圖4 多糖對ABTS陽離子自由基清除率Fig.4 Scavenging rate of ABTS cationic free radicals by PSPs

表2 九蒸九制黃精多糖的抗氧化活性Table 2 The antioxidant activity of polysaccharide in Polygonatum sibirieum

3 結論與討論

黃精入藥前往往經過炮制處理,炮制既可除去其刺激性,也方便保存,炮制前后其化學成分會發生不同程度的變化[26]。本研究采用苯酚-濃硫酸法測定蒸制過程中黃精多糖含量的變化,得出黃精在蒸制過程中,隨著蒸制次數的增加,多糖含量逐漸減少,從最初的14.36%下降到4%左右,到蒸制第3次時,黃精的多糖含量趨于穩定并保持在4%左右;古法炮制講究九蒸九制,但從多糖含量的變化來看,蒸制3次與蒸制9次已無多大差別,后續的改變可能傾向于口感的變佳和其他藥效成分的增強,但究竟蒸制3次與蒸制9次的黃精藥用效果是否一致,則需要進行進一步的研究。

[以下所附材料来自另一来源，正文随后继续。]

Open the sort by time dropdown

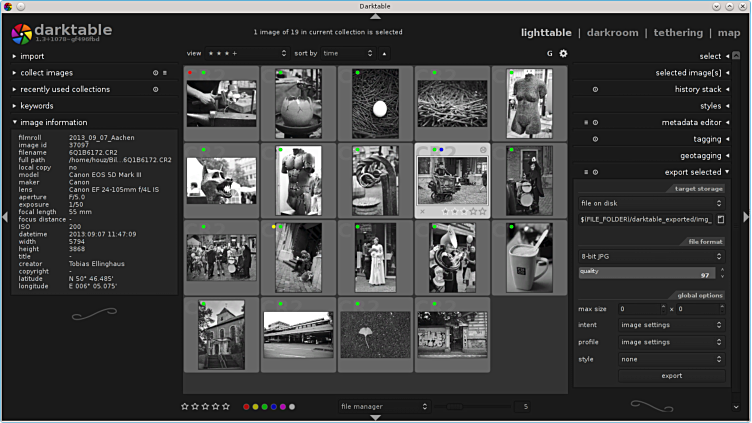(x=347, y=53)
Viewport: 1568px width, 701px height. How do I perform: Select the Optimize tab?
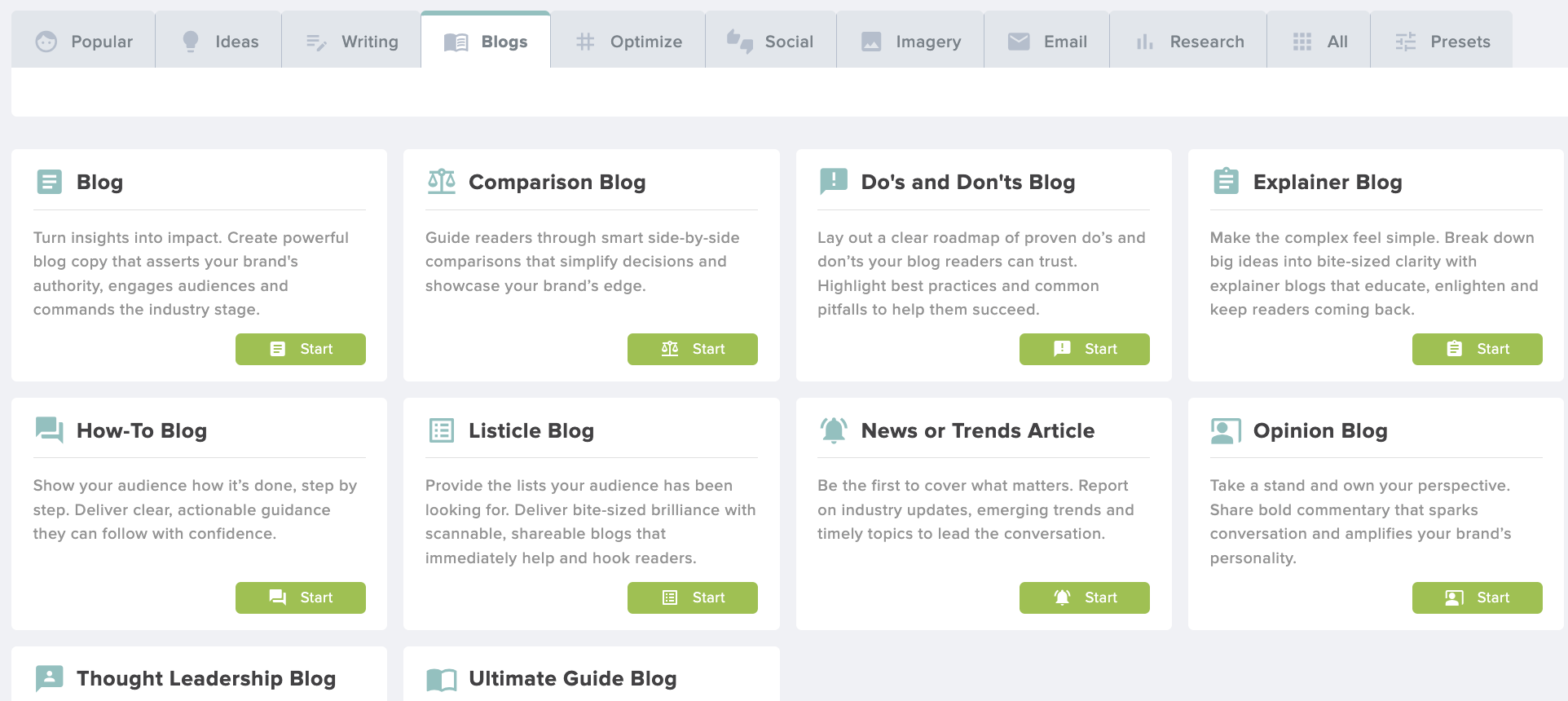[x=628, y=40]
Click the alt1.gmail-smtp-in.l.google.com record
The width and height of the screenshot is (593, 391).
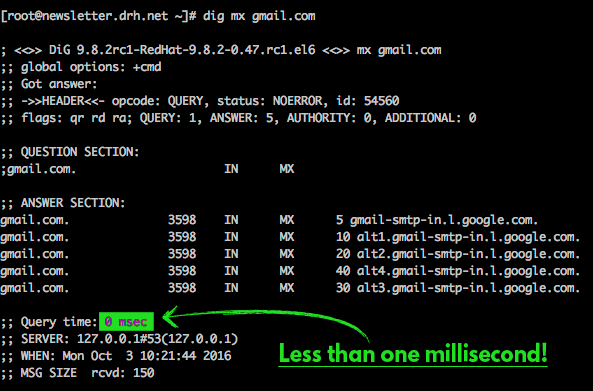click(468, 237)
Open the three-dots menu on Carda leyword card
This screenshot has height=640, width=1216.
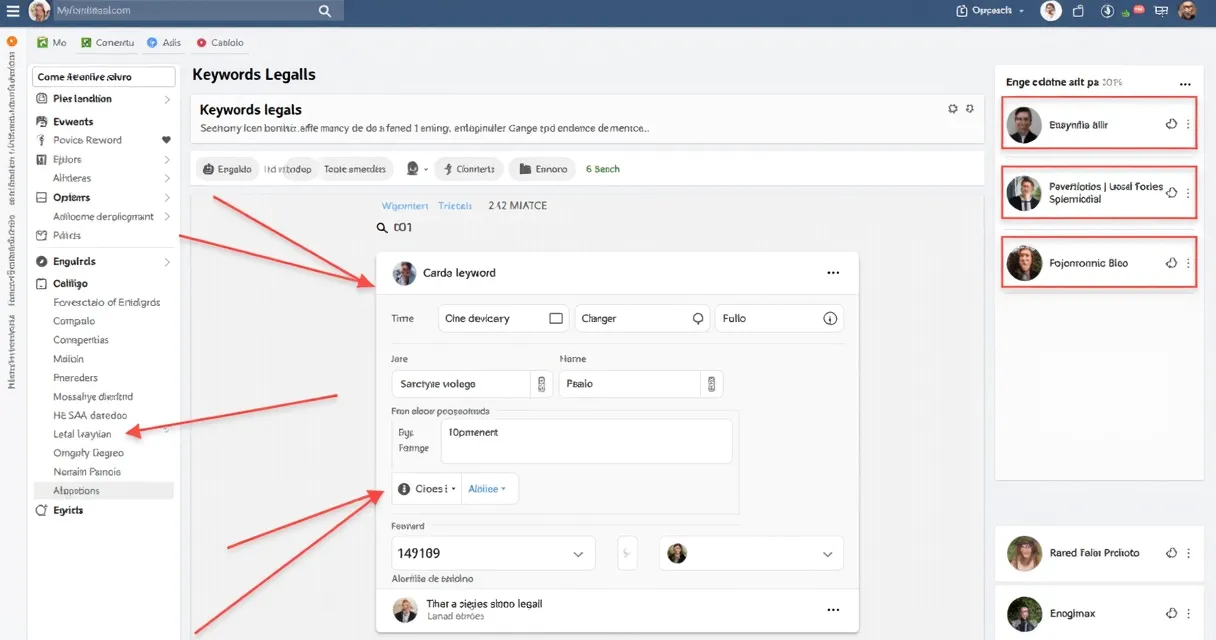[x=833, y=273]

采用水提醇沉法制備炮制黃精的多糖,并對每次蒸制后提取的多糖進行單糖組成分析測定,未蒸制黃精的多糖中主要由Man、Glc、Gal、Ara這4種單糖組成,其中Man含量最多,達到52.47%,其次是Glc,含量為36.84%,Gal的含量較低,為7.32%,Ara含量最低,含量為3.37%;通過蒸制后,Man含量減少,Glc含量先減少后增多,Gal和Ara含量增加,說明蒸制過程對黃精多糖的單糖組成有一定影響,這可能與Maillard反應有關。潘歡歡等[27]人對白術炮制過程中多糖與還原糖的含量變化進行研究,發現炮制過程中多糖和還原糖會發生轉化和分解作用,而在炮制過程中高濕度和高溫的條件下,還原糖會參與Maillard反應。Maillard反應是一種非酶褐變反應,它涉及羰基化合物與氨基化合物間的反應,這在食品中很重要,因為這對食品的風味和色澤起到決定性作用,另外Maillard反應中往往會引起糖的異構化和降解反應,從而改變多糖的單糖組成[28]。

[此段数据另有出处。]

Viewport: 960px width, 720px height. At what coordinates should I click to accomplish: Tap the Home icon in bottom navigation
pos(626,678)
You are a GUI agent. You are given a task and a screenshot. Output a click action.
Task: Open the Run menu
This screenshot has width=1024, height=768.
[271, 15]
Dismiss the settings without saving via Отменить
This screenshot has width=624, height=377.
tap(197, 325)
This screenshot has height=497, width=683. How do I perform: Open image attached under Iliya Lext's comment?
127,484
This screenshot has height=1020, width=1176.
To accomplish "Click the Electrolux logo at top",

通過對DPPH和ABTS自由基清除活性測定,可知黃精多糖具有一定的抗氧化活性,且抗氧化能力隨多糖的濃度增加而增大,未蒸制黃精的多糖其抗氧化活性低于蒸制后黃精多糖的抗氧化活性,但蒸制的次數對黃精多糖抗氧化活性并沒有過多的影響,只呈現略微增加的趨勢。單糖組成對多糖的結構有著影響作用,單糖組成的不同表明化學結構的不同,這對多糖的抗氧化活性及其他活性的發揮產生一定影響,為進一步開發黃精的藥用價值和經濟價值提供依據。